Noninternal model bipedal alternatives

Anticipatory postural adjustments and such internal model based top-down stabilization, it needs to be noted, is not required, however, for all forms of bipedal stiff standing and walking. Mechanical toys and robots can be designed such that their passive mechanical properties can cause them to walk in a human-like stiff manner on flat surfaces (Fallis 1888; Collins, Ruina et al. 2005). Empirical research suggests that stable upright posture can be achieved with only an open loop ankle stiffness control (Winter, Patla et al. 1998), or a closed loop involving muscle spindle and monosynaptic spinal feedback mechanisms (He, Levine et al. 1991). Robots have even been designed that can recover from perturbations during walking with only open loop methods of stabilization (Mombaur, Bock et al. 2005). Consistent with this, people with cerebellar agenesis or cerebellar dysfunction (developmental, lesion, or alcohol intoxication) can stand and walk with compromised supraspinal processes (Titomanlio, Romano et al. 2005, see particularly the associated video to this case report), as can those with spinal cord injuries when given partial hoist support following intensive multi-year physiotherapy (van Hedel, Wirth et al. 2005).

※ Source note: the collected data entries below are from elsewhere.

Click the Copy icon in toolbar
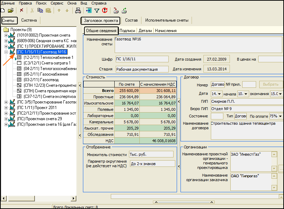 click(x=40, y=10)
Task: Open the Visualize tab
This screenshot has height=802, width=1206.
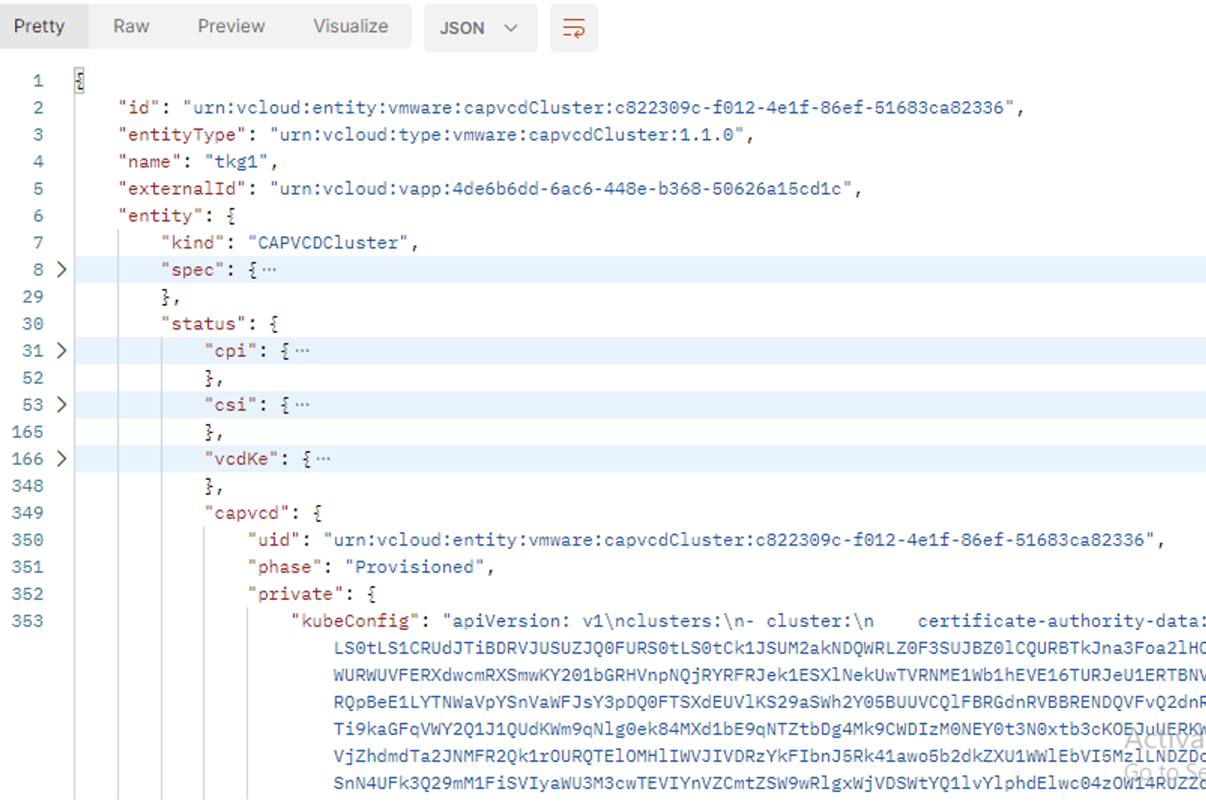Action: tap(350, 26)
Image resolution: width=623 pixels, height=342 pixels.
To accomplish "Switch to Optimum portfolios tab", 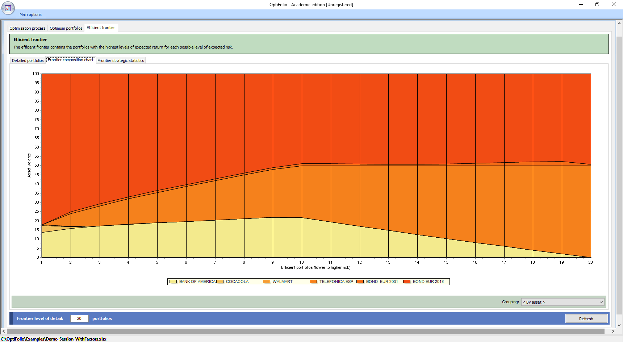I will tap(66, 28).
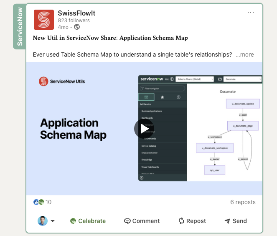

However, from an evolutionary perspective, the existence of such non-top-down supraspinal internal model based bipedal stabilization mechanisms is less relevant than it might appear. This is because such mechanisms are too limited in their perturbation resistance to enhance an individual’s survival fitness, as would have happened when the evolution of human motor abilities occurred during the Pleistocene. People who are “drunk”, for example, maybe able to stand and walk but such inebriated individuals lack exact temporal organization in their movements, and as a result, they are, in many respects disabled, as they easily fall, or are limited in what they can do in a stable manner. Modern human locomotion, moreover, is much easier in terms of maintaining upright balance than it was in Pleistocene times: the modern walking environment is mostly paved, flat, often carpeted, and kept clear of footing hazards by health and safety legal requirements to minimize accidents. In contrast, the Pleistocene environment was rough and full of unexpected footing hazards that could potentially trip or slip up walkers and runners. The concern in this review is exclusively with the processes that enable the exquisite and highly robust balance shown by human adults when engaged in evolutionarily exacting upper body biped skills (such as accurate throwing), or challenging circumstances (avoiding trips and slips where there are footing hazards as when rough ground running), as only these are relevant to the past selection of human specific bipedal motor functions.

Summary of human bipedality and internal models

This brief discussion of human bipedality provides preliminary evidence to suggest that like dexterity, its uniqueness derives from anticipatory timed motor stabilization based upon internal models. Another source of evidence is that neuroanatomically, like dexterity, lesion and neuroimaging shows that it depends upon the cerebello-cerebral cortex circuits (Morton and Bastian 2004; Ioffe, Chernikova et al. 2007; Jacobs and Horak 2007; Maki and McIlroy 2007) including prefrontal ones (Suzuki, Miyai et al. 2004; Slobounov, Wu et al. 2006) that underlie such internal models.